280 F. 28 | 6th Cir. | 1922
(after stating the facts as above).
It is now insisted, however, that this court should permit the defendant coal companies to release and reconvey to plaintiffs these excessive and unreasonable mining rights in the surface, so as to cure the error in the decree ordering the sale, and permit it to stand as to the minerals and reasonable mining rights in the surface. As the record comes to this court, that judgment and decree was reversed in its entirety by the court of last resort in Kentucky. Before this action was commenced that decree had passed into the “limbo of things that were but are not.” It was to all intents and purposes the same as if no such judgment had ever been made or entered by the Floyd circuit court. This court has no power to reinstate or revive that decree, either in whole or in part. The judgment of reversal entered by the Kentucky Court of Appeals is conclusive, not only upon the parties to that appeal, but also upon this court, and the rights of the respective parties to this action must be determined in accordance therewith and in obedience to the statute of Kentucky under favor of which this action is brought.

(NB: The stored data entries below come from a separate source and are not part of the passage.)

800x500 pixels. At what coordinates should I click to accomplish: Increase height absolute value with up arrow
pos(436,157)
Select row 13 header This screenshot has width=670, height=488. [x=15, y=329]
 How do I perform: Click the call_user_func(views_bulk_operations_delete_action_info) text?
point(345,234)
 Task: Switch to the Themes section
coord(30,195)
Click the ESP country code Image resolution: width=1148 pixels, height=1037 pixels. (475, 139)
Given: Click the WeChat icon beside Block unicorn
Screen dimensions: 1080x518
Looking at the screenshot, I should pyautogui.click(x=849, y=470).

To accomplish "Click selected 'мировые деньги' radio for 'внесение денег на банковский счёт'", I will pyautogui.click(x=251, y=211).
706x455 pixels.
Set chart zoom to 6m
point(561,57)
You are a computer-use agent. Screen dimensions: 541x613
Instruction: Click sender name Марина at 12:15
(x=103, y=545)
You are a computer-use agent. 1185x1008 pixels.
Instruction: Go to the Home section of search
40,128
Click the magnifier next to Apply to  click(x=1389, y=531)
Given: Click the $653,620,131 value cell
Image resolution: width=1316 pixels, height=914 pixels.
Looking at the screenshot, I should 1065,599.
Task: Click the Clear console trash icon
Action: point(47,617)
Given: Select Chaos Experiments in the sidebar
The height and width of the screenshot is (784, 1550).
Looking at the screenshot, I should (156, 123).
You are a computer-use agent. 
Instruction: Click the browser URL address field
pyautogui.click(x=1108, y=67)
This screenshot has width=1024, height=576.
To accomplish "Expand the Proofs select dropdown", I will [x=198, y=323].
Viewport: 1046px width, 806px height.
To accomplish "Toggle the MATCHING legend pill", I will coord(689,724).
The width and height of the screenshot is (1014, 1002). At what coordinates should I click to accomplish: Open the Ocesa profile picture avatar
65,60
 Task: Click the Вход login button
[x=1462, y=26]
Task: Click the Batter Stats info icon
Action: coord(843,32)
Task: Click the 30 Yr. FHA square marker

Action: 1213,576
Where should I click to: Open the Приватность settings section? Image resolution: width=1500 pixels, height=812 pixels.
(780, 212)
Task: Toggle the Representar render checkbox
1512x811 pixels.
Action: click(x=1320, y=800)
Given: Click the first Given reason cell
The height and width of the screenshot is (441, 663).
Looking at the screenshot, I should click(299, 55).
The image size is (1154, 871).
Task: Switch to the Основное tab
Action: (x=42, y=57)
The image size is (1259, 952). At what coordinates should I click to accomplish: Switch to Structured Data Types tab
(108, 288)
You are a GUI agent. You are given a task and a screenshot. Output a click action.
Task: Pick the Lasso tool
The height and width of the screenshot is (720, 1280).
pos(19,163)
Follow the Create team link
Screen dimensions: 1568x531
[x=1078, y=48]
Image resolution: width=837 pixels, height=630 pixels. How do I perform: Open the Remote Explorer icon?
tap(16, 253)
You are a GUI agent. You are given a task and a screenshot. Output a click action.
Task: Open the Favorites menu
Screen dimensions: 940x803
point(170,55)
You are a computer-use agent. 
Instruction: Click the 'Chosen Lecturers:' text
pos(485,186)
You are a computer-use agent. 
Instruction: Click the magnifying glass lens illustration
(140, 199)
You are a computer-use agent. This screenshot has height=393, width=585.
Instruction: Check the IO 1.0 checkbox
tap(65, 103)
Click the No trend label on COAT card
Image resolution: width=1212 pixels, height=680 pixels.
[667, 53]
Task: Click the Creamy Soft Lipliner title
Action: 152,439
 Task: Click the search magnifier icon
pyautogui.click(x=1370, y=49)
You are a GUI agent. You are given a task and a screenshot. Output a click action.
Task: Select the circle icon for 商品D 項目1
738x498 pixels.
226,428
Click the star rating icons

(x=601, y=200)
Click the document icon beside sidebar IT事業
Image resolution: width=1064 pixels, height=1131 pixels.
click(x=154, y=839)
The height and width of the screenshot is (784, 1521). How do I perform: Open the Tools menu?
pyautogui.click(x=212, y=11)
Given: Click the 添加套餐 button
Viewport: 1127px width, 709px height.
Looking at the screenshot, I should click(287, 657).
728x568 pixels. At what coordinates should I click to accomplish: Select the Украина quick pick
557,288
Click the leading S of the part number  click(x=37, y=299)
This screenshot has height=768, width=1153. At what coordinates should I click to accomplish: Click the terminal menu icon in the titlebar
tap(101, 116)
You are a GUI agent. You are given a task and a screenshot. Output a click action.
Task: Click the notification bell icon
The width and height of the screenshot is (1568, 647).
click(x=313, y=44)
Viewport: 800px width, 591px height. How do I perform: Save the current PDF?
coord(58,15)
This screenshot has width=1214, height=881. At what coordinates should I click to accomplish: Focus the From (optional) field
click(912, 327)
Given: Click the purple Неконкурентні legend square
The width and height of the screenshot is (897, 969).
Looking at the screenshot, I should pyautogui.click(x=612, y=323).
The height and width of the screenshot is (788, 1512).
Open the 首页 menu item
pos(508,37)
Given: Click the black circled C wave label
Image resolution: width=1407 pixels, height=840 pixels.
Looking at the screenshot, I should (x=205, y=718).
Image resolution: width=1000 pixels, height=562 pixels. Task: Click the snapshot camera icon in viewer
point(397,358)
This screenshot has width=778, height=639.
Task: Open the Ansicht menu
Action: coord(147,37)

The usual rule for the computation of time is to exclude the first day and count the last. Section 681 of the Kentucky Civil Code would seem to declare the same rule in that state. However, since that statute was passed the Kentucky Court of Appeals has decided in several cases that, when the computation is to be made from the act done, the day in which the act is done must be included, but when the computation is to be from the day itself, and not from the act done, then the day iii which the act was done must be excluded. Chiles v. Smith’s Heirs, 13 B. Mon. (Ky.) 460; Board of Councilmen v. Farmers’ Bank, 105 Ky. 811, 49 S. W. 811; Mooar v. Covington City National Bank, 80 Ky. 305.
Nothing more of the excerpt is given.